The University of Queensland and CSIRO are building a new world-class $4.5 million initiative to boost Australia’s synthetic biology capabilities.

New synthetic biology initiative to boost bio-economy The promising new venture was officially announced today at Customs House in Brisbane by UQ Vice-Chancellor Professor Peter Høj and CSIRO Executive Director for Environment, Energy and Resources Dr Peter Mayfield.

The CSIRO – UQ Synthetic Biology Initiative involves a close collaboration between the CSIRO Synthetic Biology Future Science Platform (SynBioFSP) and UQ’s Australian Institute for Bioengineering and Nanotechnology (AIBN). Together they will develop a collaborative research program based at AIBN that brings together the facilities and expertise of two organisations at the leading edge of this emerging field.

Building on current capabilities, the alliance will recruit new senior synthetic biologists and train a new cohort of synthetic biologists with a focus on industrial bioengineering.

 “Our joint vision is to help create a sustainable, export-oriented biotechnology and bio products sector attracting significant national and international investment, and creating regional, high-value and knowledge-intensive jobs,” said AIBN Director Professor Alan Rowan, adding that the project forms part of a larger AIBN research focus in Advanced Biomanufacturing, which has secured a total investment of $20 million.

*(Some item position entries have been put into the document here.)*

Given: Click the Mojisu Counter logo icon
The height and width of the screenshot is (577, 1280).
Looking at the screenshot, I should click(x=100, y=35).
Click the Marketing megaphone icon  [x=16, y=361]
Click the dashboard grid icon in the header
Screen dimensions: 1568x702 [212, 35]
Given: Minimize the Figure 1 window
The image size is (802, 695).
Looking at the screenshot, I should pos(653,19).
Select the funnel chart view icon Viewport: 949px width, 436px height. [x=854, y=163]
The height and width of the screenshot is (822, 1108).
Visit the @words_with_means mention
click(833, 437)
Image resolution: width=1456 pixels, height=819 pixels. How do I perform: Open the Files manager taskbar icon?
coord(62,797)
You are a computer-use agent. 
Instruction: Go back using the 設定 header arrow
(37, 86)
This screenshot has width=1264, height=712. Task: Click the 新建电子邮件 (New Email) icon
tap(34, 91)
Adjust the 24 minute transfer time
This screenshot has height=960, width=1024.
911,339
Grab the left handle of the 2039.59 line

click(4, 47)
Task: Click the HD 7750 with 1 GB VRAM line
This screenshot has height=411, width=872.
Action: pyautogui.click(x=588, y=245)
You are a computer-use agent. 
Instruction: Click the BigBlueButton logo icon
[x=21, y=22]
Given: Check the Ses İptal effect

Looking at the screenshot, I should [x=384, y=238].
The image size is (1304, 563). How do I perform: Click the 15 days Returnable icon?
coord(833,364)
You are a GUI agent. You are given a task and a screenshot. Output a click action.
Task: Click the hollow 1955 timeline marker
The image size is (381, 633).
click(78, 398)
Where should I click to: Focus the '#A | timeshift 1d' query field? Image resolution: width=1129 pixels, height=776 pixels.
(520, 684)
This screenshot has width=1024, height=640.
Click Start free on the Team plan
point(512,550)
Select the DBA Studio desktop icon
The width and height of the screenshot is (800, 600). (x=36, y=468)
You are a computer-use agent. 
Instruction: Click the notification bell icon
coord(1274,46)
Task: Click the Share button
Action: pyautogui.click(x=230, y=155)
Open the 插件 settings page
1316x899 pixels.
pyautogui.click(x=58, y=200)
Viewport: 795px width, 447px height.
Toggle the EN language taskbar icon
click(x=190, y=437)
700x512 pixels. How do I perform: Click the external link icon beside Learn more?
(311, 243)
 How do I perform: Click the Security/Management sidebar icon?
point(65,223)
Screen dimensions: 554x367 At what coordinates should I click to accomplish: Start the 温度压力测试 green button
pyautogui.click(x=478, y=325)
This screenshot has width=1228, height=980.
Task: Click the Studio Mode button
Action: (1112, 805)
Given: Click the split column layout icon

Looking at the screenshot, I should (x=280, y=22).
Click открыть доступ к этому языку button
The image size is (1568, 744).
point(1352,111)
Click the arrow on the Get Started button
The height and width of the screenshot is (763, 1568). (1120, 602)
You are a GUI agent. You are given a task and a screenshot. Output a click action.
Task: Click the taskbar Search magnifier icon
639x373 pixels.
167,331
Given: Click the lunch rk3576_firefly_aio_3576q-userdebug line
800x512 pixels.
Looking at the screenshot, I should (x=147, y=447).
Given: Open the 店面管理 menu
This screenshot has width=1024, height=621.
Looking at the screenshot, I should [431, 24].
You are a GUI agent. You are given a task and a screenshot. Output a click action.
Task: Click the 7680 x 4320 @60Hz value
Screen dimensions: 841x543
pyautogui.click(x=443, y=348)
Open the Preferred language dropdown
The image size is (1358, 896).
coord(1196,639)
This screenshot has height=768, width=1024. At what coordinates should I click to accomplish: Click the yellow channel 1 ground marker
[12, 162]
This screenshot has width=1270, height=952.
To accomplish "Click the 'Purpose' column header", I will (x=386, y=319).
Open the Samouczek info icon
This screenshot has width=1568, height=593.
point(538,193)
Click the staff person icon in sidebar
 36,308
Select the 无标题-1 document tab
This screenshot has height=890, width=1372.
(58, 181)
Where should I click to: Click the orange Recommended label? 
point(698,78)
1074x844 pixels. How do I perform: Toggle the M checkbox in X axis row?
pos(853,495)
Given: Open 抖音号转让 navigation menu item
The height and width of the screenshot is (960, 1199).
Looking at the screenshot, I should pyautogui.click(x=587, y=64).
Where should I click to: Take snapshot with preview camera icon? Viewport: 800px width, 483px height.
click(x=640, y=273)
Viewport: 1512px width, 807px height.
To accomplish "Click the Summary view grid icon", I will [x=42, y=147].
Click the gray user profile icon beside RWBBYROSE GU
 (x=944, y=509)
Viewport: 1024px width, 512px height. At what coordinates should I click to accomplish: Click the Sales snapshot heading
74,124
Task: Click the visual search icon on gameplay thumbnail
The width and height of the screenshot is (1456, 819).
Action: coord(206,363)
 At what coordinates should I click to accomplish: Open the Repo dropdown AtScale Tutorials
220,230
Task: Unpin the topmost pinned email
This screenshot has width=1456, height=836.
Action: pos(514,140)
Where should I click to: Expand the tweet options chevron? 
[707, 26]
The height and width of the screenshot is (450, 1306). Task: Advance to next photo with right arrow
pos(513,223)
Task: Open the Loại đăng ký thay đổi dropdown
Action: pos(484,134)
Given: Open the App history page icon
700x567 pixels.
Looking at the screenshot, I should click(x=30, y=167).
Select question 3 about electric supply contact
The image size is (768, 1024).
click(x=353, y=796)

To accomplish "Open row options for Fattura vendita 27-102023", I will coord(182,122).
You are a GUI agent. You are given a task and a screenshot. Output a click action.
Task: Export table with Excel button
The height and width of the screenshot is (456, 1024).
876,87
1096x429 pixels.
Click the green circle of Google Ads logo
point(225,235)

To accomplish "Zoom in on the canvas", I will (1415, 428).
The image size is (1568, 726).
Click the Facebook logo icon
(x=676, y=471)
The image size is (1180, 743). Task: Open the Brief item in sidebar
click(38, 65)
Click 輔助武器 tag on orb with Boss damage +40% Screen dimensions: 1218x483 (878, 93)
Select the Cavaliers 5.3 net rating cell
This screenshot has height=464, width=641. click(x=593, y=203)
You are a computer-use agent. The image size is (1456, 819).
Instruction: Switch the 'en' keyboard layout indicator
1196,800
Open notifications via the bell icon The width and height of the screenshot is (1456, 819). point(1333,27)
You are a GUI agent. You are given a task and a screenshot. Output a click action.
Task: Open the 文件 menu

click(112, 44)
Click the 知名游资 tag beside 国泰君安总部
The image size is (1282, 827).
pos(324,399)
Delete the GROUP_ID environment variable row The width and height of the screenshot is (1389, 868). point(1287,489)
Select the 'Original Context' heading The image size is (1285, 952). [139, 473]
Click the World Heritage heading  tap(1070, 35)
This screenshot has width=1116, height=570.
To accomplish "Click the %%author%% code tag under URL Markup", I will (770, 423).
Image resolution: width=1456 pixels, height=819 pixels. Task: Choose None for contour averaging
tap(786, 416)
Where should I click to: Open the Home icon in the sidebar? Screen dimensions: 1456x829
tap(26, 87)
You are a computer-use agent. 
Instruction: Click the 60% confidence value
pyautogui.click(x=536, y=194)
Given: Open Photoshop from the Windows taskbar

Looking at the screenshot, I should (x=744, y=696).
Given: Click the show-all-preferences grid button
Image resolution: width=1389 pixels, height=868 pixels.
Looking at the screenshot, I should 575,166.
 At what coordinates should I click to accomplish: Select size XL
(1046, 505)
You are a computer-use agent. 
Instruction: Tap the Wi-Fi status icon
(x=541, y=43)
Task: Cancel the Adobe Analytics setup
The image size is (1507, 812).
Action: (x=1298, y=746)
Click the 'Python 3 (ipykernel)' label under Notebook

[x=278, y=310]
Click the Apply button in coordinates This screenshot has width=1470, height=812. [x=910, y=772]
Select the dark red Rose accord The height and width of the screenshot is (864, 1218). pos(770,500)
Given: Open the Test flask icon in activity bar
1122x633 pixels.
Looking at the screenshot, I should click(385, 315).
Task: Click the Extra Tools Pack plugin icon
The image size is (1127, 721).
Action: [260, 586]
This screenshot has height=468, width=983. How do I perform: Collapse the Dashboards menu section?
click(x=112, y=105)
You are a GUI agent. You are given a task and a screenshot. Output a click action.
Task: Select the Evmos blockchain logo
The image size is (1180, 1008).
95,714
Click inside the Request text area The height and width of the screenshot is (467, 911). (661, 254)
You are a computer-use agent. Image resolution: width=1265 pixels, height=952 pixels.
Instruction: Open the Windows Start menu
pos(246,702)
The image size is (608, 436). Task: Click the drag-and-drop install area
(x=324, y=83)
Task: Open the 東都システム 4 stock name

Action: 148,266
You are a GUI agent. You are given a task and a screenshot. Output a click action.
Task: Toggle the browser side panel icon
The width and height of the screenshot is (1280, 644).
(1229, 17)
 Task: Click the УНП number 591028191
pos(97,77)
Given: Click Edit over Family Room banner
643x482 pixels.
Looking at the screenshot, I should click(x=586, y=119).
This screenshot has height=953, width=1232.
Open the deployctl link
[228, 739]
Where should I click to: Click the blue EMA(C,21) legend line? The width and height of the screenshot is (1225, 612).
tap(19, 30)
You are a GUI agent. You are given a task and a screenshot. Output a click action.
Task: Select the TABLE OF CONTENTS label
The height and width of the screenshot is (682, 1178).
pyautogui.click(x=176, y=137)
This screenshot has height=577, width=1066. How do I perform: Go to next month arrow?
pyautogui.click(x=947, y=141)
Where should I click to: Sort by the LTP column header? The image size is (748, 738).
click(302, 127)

CSIRO’s SynBioFSP is a $40 M research and development program with 60 collaborative research projects and over 40 national and international partner organisations. It is positioning Australia to play a role in one of the fastest growing areas of modern science so that we can understand global developments and contribute to advances in areas such as manufacturing, industrial biotechnology, environmental remediation, biosecurity, agriculture and healthcare research.

Dr Mayfield said synthetic biology was set to drive innovation in many diverse industries.

“Synthetic biology is a rapidly expanding multi-billion dollar industry with significant potential to generate societal benefits and commercial opportunities for Australia,” he said.

Associate Professor Claudia Vickers, who leads CSIRO’s SynBioFSP, agrees. “One of the missions of the Synthetic Biology Future Science Platform is to further develop capacity in synthetic biology across Australia, in a collaborative manner, and to catalyse innovation in this emerging field,” she said. “This new initiative will play an important role in that.”

“AIBN is delighted to be partnering with SynBioFSP,” added Professor Rowan. “AIBN is dedicated to developing new technologies for the benefit of society, and being at the forefront of synthetic biology and industrial biotechnology will enable us to make critical advances needed to meet that goal.”

The UQ-CSIRO Synthetic Biology Initiative was announced at today’s launch of the Australian Council of Learned Academies (ACOLA) road-mapping report into synthetic biology in Australia.

Australia’s Chief Scientist, Dr Alan Finkel AO, commissioned the report on behalf of the Commonwealth Science Council to examine the opportunities and challenges that synthetic biology will present Australia in the coming decade.

“Building consumer trust in the safe development of these technologies is vital,” Dr Finkel said.

“Our high-performing university research sector and our national science flagship, the CSIRO, both bring their reputations for excellence in ethics to that task.”